Want to lose a few kilos? You’re not alone. As many as 72 per cent of Australian women think they need to shed a little weight.
We know that in reality, some of these women probably don’t need to lose weight. But the nevertheless, the market is flooded with dieting books, plans and on-line programs all promising to help.
So how do you know which option is best for you?
We spoke to Simone Austin, Accredited Practising Dietitian and Spokesperson for the Dietitians Association of Australia to find out how to lose weight the sensible way.
Have a positive attitude to food
Simone says that it’s important to start with a healthy attitude to food.
“Don’t set up too many rules and regulations,” she tells us.

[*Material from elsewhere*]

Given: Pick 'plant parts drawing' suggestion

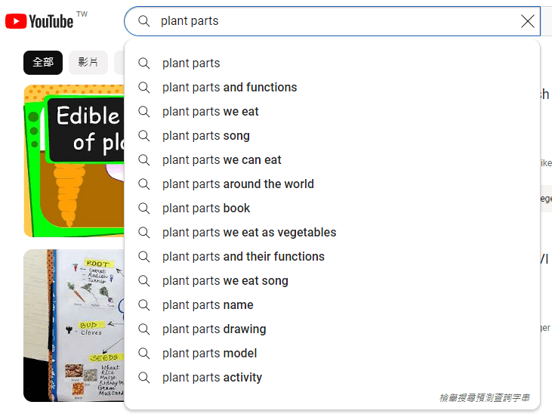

Simone notes that it’s not realistic to cut treats such as lollies or chocolate out of your diet altogether. “Those rules just don’t work, and they’re not necessary,” she says.
Instead, Simone says that it’s better to identify the triggers and cues that make us reach for those types of foods in the first place. “Is it when you get stressed? Is it when you get tired, is it because you’re disorganised?” she asks.
Be honest with yourself
Simone says that it’s really important for us to be honest with ourselves about what we eat.
“Sometimes we look at our breakfast lunch and dinner and think we are being virtuous – but we forget about what happens in between,” she explains.
For example, Simone notes that many of us will pick at food as we are cooking dinner, finish off the kids’ leftovers or raid the work biscuit tin without really thinking about it.
Keeping a food diary can help you to identify the times that you eating more than you intend to.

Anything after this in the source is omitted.